Example 2: Named Evaluation Run with Expected Outputs
Using the identifier parameter to name the evaluation run for comparison purposes.
from deepeval.dataset import EvaluationDataset, Golden
from deepeval.metrics import AnswerRelevancyMetric, FaithfulnessMetric
dataset = EvaluationDataset(goldens=[
Golden(
input="What is machine learning?",
expected_output="Machine learning is a subset of AI..."
),
Golden(
input="Define deep learning",
expected_output="Deep learning uses neural networks..."
),
])
for golden in dataset.evals_iterator(
metrics=[AnswerRelevancyMetric(), FaithfulnessMetric()],
identifier="v2_prompt_experiment"
):
rag_pipeline(golden.input)
- The
identifier="v2_prompt_experiment"names this evaluation run, enabling comparison with other runs (e.g.,"v1_baseline"). - Each golden includes an
expected_output, which is available to correctness-based metrics.

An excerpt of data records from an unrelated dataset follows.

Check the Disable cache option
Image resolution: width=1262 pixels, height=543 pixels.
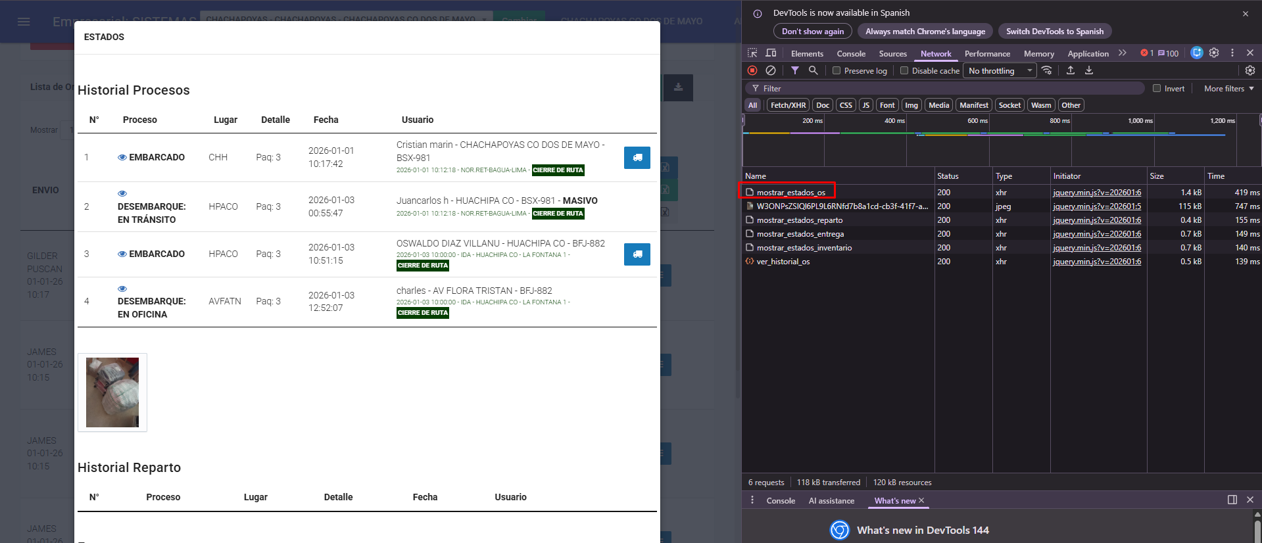pyautogui.click(x=904, y=71)
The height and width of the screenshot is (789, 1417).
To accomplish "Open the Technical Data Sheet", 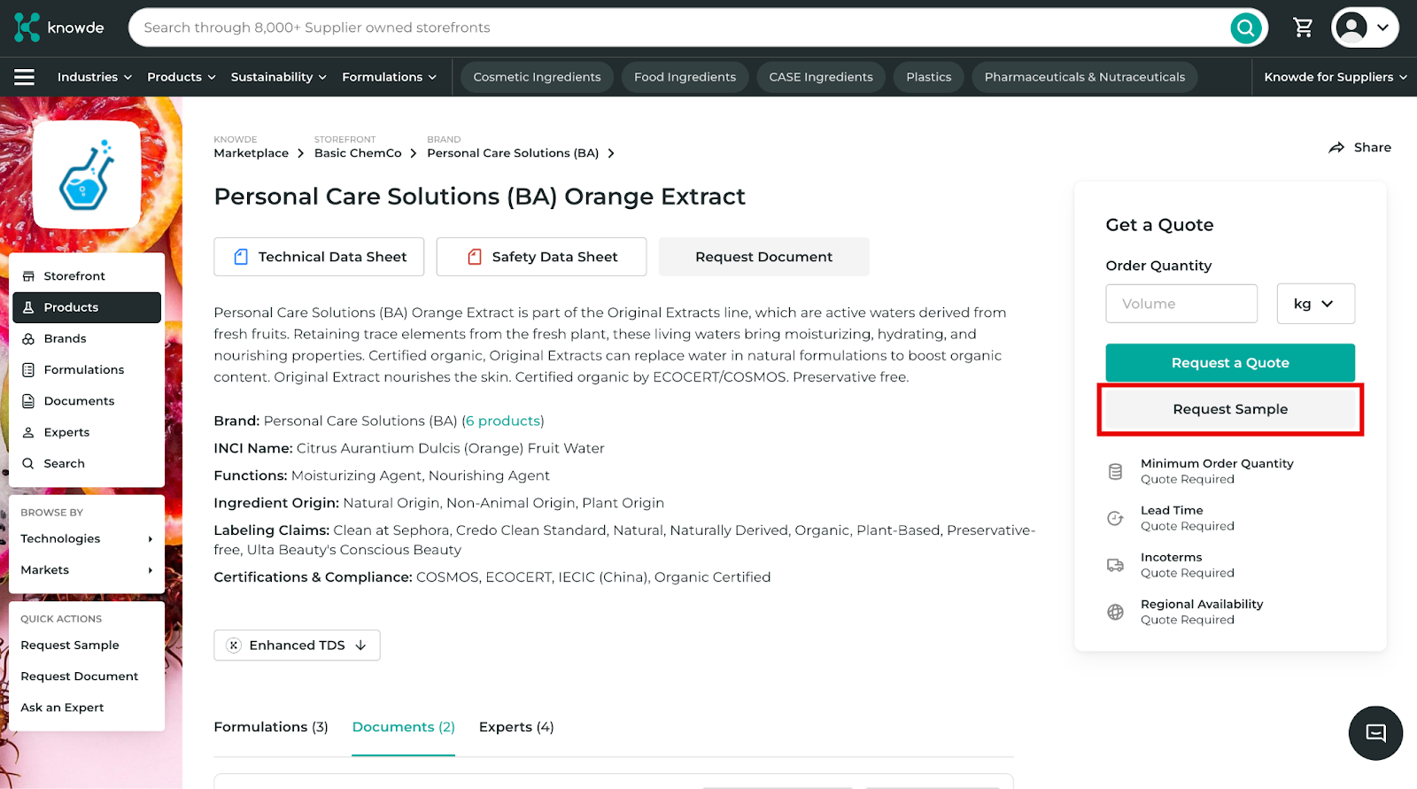I will click(319, 257).
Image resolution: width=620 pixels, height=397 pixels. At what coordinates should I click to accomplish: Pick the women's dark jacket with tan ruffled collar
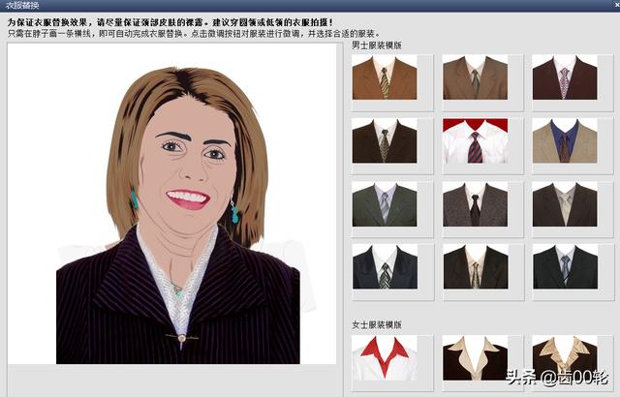pos(564,358)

Example 3: Evaluation with Error Handling
Continuing evaluation even if individual golden invocations fail.
from deepeval.dataset import EvaluationDataset, Golden
dataset = EvaluationDataset(goldens=[
Golden(input="Query that might fail"),
Golden(input="Normal query"),
])
for golden in dataset.evals_iterator(
metrics=[metric],
identifier="robustness_test"
):
try:
rag_pipeline(golden.input)
except Exception as e:
print(f"Failed on: {golden.input}, error: {e}")
- Error handling is the caller's responsibility within the loop body.
- The iterator continues yielding goldens regardless of application-level exceptions.